[Exercise aim]: Extend the article on the US tax overhaul bill, picking up after its final sentence.

[Excerpted passage]:
※ ※ ※

US lawmakers have unveiled the final draft of a bill set to be the most significant overhaul of the US tax code in a generation.
After weeks of politicking, lobbying and vote-trading, the Republican-controlled Congress is set to vote on the plan.
If it passes it will give President Donald Trump an early Christmas present - his first major piece of legislation since taking office.
Republicans say the tax cuts for businesses and families will unleash investment, spending and growth.
But critics say it will result in a huge transfer of wealth from poor to rich, and future generations will have to pay for it.
So what are the key points in the plan?
Lower corporate taxes
It's being described as the biggest single drop in corporation tax in US history.
Under current law, businesses face a range of tax rates, starting at 15% and rising to 35% on taxable income over $10m.
The new plan creates a single 21% corporate rate, effective in 2018.

※ ※ ※

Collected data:
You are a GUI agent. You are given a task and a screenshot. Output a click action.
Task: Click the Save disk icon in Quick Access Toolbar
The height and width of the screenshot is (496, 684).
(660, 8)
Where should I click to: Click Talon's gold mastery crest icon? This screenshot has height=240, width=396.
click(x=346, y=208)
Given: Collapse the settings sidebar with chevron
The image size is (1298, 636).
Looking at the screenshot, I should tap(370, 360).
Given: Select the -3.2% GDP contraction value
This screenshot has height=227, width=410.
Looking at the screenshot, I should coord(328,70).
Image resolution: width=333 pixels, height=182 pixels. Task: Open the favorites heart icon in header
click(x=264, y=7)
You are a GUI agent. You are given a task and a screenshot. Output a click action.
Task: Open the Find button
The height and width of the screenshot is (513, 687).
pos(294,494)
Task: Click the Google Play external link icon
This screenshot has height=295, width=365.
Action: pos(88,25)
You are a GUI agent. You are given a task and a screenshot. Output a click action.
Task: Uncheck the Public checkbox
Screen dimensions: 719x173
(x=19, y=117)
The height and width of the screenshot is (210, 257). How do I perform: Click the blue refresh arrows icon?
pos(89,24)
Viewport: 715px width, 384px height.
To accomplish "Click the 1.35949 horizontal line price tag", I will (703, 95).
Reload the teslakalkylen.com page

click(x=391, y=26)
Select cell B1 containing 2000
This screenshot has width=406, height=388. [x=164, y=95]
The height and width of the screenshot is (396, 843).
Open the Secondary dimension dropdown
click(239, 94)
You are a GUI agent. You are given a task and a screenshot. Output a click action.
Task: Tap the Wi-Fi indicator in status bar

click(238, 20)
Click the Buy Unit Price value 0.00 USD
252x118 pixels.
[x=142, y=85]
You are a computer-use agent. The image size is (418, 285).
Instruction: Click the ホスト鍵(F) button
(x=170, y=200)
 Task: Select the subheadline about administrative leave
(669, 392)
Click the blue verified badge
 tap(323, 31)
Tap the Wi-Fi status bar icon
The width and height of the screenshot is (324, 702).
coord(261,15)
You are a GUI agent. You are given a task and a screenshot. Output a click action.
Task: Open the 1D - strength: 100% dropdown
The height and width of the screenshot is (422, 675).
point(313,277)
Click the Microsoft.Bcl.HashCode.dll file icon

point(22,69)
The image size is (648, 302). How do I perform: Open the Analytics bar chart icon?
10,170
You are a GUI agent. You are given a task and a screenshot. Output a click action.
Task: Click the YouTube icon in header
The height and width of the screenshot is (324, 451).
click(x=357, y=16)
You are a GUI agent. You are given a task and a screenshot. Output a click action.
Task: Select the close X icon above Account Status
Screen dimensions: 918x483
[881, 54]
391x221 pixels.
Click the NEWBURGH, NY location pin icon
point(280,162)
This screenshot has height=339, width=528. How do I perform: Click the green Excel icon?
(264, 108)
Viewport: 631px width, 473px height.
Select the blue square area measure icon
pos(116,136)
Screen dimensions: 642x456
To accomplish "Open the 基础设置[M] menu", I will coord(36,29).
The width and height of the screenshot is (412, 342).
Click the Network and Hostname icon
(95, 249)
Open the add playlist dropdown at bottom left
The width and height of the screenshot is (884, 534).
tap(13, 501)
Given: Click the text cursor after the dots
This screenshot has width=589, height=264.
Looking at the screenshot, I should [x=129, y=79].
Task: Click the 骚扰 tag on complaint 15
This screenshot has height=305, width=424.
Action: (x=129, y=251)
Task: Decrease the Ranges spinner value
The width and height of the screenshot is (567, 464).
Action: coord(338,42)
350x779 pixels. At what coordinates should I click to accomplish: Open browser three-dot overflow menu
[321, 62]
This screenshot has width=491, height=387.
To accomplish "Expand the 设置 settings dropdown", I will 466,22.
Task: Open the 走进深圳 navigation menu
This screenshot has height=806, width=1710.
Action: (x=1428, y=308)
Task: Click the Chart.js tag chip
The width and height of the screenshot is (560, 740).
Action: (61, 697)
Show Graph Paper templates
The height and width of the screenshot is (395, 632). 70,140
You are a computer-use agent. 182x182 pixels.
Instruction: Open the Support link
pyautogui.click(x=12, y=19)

※ ※ ※

[Written response]:
That is low, but not quite as low as the 20% rate included in earlier versions of the plan.
No health insurance requirement
Current law requires people to carry health insurance or face a tax penalty.
That mandate is eliminated in the new code, a provision that the Joint Committee on Taxation projects could raise $318bn, since it is expected to lead to 13 million fewer people with insurance coverage.
Lower individual rates, temporarily
The US currently has seven tax brackets ranging from 10% to a top rate of 39.6%, which applies to income above about $418,000 for individuals and $471,00 for couples.
Under the new plan, some of those rates fall, including the top rate, which would be 37%, applicable to income over $500,000 for individuals and $600,000 for couples.
The lower rates expire after 2025.
Less inheritance tax
Under current law, inheritances worth more than about $5.5m for individuals and roughly $11m for couples are subject to a 40% tax.
The new plan roughly doubles the amount of inheritance exempt from tax.
That provision expires after 2025.
Larger standard deductions, but fewer targeted perks
Under current law, taxpayers can either claim a standard deduction or opt to deduct specific items.
The new plan roughly doubles the standard deduction to $12,000 for individuals and $24,000 for married couples.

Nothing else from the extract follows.